The USRA Light Pacific was a USRA standard class of steam locomotive designed under the control of the United States Railroad Administration, the nationalized railroad system in the United States during World War I. It was the standard light passenger locomotive of the USRA types, with a 4-6-2 wheel arrangement in the Whyte notation, or 2′C1′ in UIC classification.

History
A total of 106 locomotives were built under USRA control, and were sent to the following railroads:

After the dissolution of USRA, the ACL and L&N ordered additional copies of the USRA Light Pacific design, while both the Grand Trunk Western Railroad (GTW) and the Mobile and Ohio Railroad (M&O) also ordered copies in the 1920s.

Notable locomotives

Atlantic Coast Line 1504

No. 1504 is one of seventy USRA Light Pacifics built by ALCO for the Atlantic Coast Line Railroad (ACL). Classified as a P-5-A, No. 1504 had the capability to haul 10-12 passenger cars at 70–80 mph (113–129 km/h) between Richmond, Virginia and Jacksonville, Florida. It was assigned to haul the ACL's premier passenger trains such as the Miamian, Florida Special, Palmetto Limited, Southland, South Wind and Dixie Flyer. On December 25, 1952, ACL retired the No. 1504 locomotive from revenue service and put it on static display in front of their headquarters building in Jacksonville, where it became the only USRA Light Pacific steam locomotive preserved in original as-built condition.
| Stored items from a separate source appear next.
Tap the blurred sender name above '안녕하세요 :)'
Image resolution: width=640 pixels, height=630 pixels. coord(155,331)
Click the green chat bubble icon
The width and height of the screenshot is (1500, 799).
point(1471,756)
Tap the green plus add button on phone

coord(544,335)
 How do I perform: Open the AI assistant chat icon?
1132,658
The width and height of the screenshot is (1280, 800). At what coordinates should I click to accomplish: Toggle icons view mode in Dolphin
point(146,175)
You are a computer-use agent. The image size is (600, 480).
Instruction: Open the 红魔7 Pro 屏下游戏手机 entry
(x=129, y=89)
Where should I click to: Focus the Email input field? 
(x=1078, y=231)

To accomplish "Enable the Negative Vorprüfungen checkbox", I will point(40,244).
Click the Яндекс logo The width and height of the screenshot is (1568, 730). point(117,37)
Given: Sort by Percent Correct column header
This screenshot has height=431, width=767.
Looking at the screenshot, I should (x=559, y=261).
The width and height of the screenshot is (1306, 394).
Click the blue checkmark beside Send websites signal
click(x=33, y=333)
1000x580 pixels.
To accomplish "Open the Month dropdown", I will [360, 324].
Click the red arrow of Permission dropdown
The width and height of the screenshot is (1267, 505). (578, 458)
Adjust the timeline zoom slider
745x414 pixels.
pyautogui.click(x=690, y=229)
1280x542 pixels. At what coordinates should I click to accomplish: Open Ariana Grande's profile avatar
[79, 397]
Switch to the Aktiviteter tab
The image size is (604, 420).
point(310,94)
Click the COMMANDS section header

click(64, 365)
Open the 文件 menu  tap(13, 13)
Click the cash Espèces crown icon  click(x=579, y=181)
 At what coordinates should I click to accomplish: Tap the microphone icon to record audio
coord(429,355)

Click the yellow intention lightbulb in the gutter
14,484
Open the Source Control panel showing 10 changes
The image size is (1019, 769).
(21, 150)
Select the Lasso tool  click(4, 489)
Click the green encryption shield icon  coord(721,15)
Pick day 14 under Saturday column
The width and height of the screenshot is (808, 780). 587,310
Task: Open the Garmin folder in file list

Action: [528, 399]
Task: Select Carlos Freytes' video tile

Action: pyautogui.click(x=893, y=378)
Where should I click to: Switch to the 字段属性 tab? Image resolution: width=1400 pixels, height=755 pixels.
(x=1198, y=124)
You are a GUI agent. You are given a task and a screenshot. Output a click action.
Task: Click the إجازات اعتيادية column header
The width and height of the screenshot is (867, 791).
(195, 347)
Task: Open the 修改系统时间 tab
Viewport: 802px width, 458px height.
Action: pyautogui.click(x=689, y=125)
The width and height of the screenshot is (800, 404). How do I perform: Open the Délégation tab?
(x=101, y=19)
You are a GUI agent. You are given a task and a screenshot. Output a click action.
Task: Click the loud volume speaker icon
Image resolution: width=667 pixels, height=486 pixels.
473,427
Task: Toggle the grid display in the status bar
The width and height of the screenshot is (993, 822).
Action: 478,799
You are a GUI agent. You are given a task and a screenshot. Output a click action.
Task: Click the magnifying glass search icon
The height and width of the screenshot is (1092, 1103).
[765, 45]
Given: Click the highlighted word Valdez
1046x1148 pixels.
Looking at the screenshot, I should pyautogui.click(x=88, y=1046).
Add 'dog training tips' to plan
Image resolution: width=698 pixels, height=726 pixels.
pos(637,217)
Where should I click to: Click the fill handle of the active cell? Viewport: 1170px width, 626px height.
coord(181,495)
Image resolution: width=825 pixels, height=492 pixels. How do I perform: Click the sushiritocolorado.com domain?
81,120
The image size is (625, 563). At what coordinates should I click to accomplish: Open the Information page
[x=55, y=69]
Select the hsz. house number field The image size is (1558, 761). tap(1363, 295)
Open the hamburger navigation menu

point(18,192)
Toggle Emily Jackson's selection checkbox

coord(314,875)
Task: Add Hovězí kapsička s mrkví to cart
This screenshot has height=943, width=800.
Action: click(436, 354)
In 1986, ACL's successor, CSX donated the No. 1504 locomotive to the Jacksonville City Council, where they relocated it to its new static display site in the parking lot of the Prime F. Osborn III Convention Center, located at the former Jacksonville Union Terminal. In 1990, the No. 1504 locomotive was designated as a National Historic Mechanical Engineering Landmark by the American Society of Mechanical Engineers (ASME). In 2021, the locomotive was purchased by the U.S. Sugar Corporation (USSC) in Clewiston, Florida, where it was being restored to operating condition for use in excursion service on the South Central Florida Express shortline railroad as part of USSC's heritage tourist passenger train named the Sugar Express.

Grand Trunk Western 5629

No. 5629 was a K-4a Pacific, which was a copy of the 4-6-2 USRA Light Pacific-type built by the American Locomotive Company (ALCO) in 1924 for the Grand Trunk Western. After completing a railroad club-sponsored excursion in 1959, it was purchased by Richard Jensen for further excursion service in the 1960s. It also pulled the Circus World Museum’s train from Baraboo to Milwaukee, Wisconsin on Chicago and Northwestern trackage. Unfortunately, the 5629's good fortunes were soon to change. In 1971, Jensen wanted to use the 5629 to pull an excursion trip on Penn Central trackage, which was cancelled due to insurance issues with passenger cars. Ticket buyers wanted refunds, and because Jensen had paid for some passenger cars to be moved to Chicago which never came, he was left with a heavy financial deficit. Worse still, as the 1970s progressed, Jensen broke his back from a fall while helping a friend move a refrigerator to a third-floor apartment, landing him in the hospital for several weeks. This crippled the rest of Jensen's finances and he could no longer afford to run any more excursions with the locomotive. He stored the 5629 at the Chicago, Rock Island and Pacific Railroad (CRI&P) freight yard in Blue Island, Illinois. 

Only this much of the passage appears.